## Complete the following:
- A) In the archive accounts, which organization did Karsten Hüttmann find many contacts to instead of the CE movement?
- B) Please carry on the archive accounts from the point where they stop.

┌─ Selection

Karsten Hüttmann, Christian Endeavour, Germany

I visited the Billy Graham Center in September to learn some more about evangelism and rallies. I researched about the first attempts of Youth for Christ after World War II to start campaigns and rallies in Germany (and the rest of Europe as well). Since I work for Christian Endeavour (CE) in Germany, I was particularly interested in the role of the German CE movement whether and to what extent it was involved into these processes.

I found a quantity of letters and minutes from the first years after WW II, which were very interesting and pointed out contacts to ministers/churches from my denomination. It was very moving for me to read in those letters about the needs and the suffers of the people, but their spiritual hopes and efforts as well. Unfortunately I found very few contacts to the CE movement, but many contacts to the YMCA instead, which had a very strong passion for the lost in Germany at that time.



Helen (Aulie) Labosier - daughter of Wilbur and Evelyn Aulie. The papers of these missionaries are in the Archives, although not yet processed

I am working on a biography about my parents, Wilbur and Evelyn Aulie,who were missionaries among the Ch'ol Indians of southern Mexico and spent their lives translating the Bible into the Ch'ol language. In the past I have been helped by reading of the struggles of ordinary Christians who loved their God and found Him to be all that He promised to be for them. Wilbur and Evelyn are both in glory now but the story of God's amazing work in their lives is begging to be told.

└─
┌─ Data section

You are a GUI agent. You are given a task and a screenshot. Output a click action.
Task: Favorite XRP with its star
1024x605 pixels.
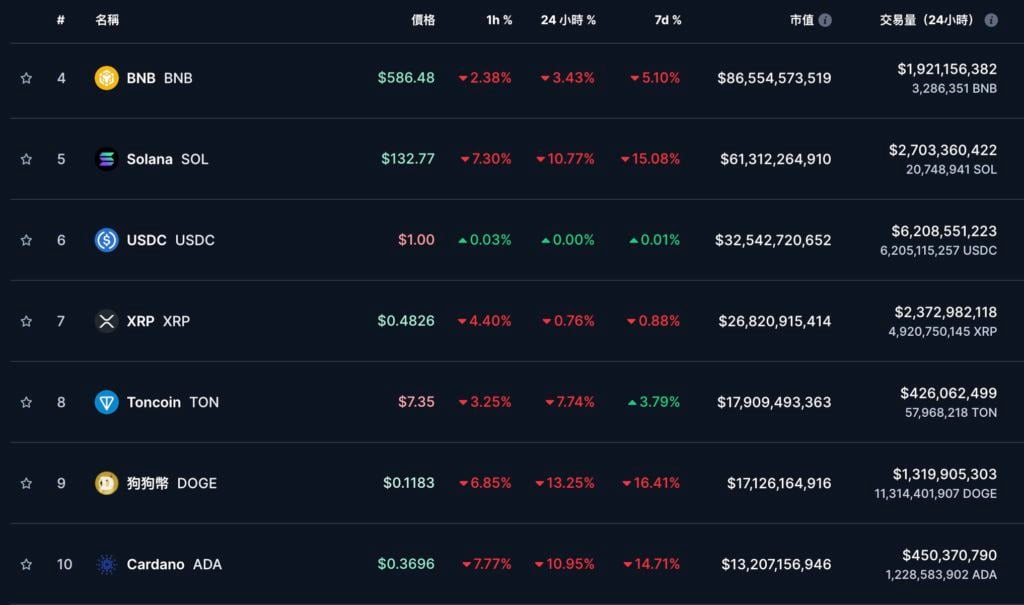(26, 321)
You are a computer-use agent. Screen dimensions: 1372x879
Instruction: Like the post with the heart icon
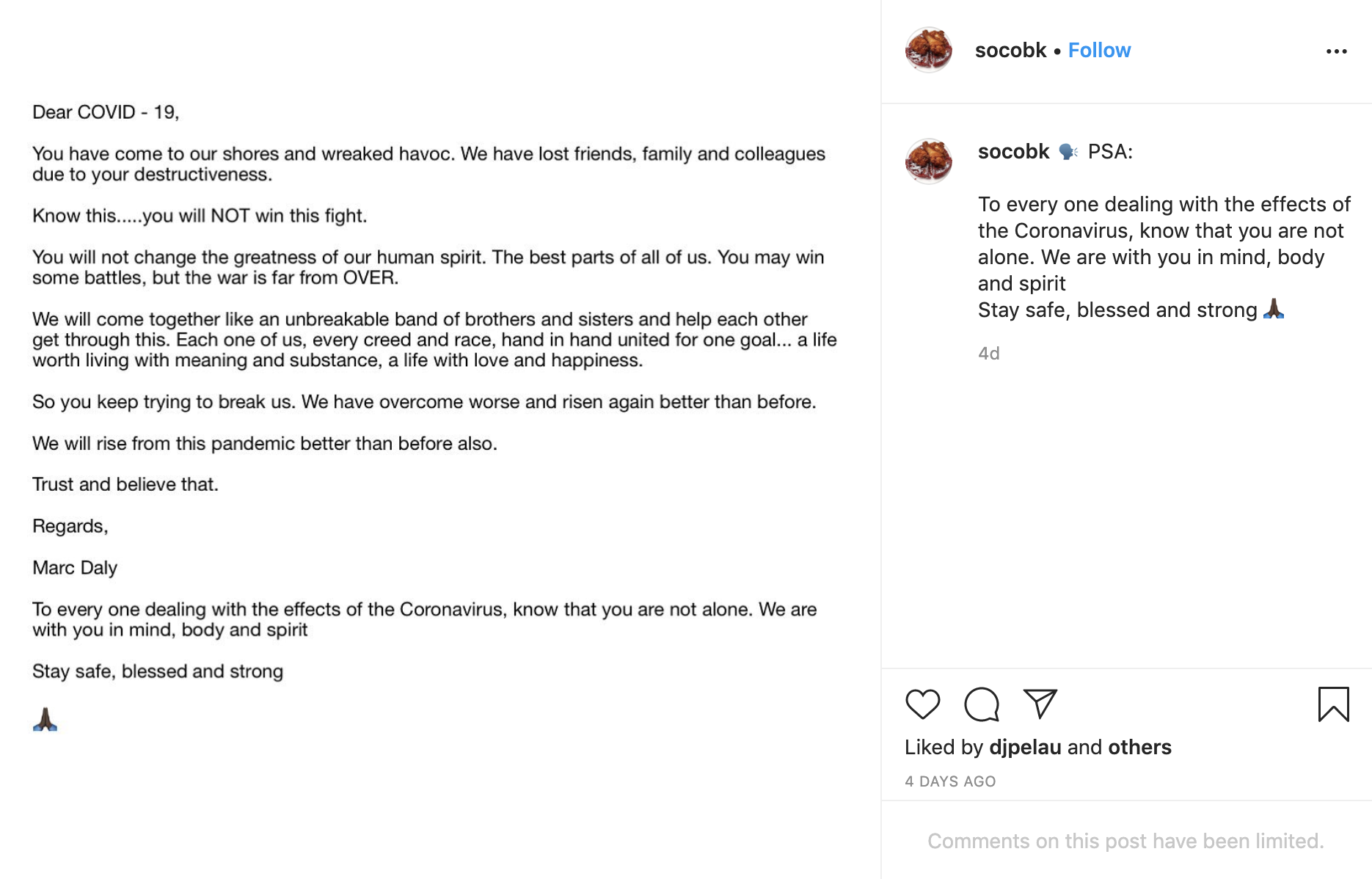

└─

## Responses to the exercise:
- A) The YMCA.

- B)
Over the years I have collected stories, letters, and journals but I knew Dad had gathered together many of their personal and prayer letters and entrusted them to the Billy Graham Center Archives. I wanted to stop by and take a look and see which ones I might be missing! I was eager to see the legacy that was wrapped up in the files Dad left.

I expected to see the original prayer letters which I had xeroxed years before, but I also found personal letters they had written their parents and others. I held in my hands the thin airmail paper they wrote on--which I knew had traveled in a heavy green, white and red burlap bag on the back of a mule going over the mountain roads to the post office in some distant town. I saw their hand written notes and I could see the fountain pens they used. I saw carbon-copied letters and I saw their manual typewriter and the thick wad of paper with carbon sheets in-between. That was the same typewriter they used to type and re-type the manuscripts for the Ch'ol Bible, sometimes outside on a card table when the sun came out of the clouds up on the 5,000 ft. mountain ridge--all before the days of computer.

I think I was surprised at how moving an experience it was for me personally to hold these letters. I had gone in to do cold, hard research, and then I was confronted again by the very real lives of two people I loved and who gave their lives to the Lord.

I was touched by helpfulness of the staff at the BGC Archives and even their care of these treasured (to me) documents. It made me more willing to think about entrusting them with the journals Dad left me before he died. In another 100 years, perhaps another pilgrim doing research at the BGC Archives will be helped to keep hoping in God's future grace and finish well.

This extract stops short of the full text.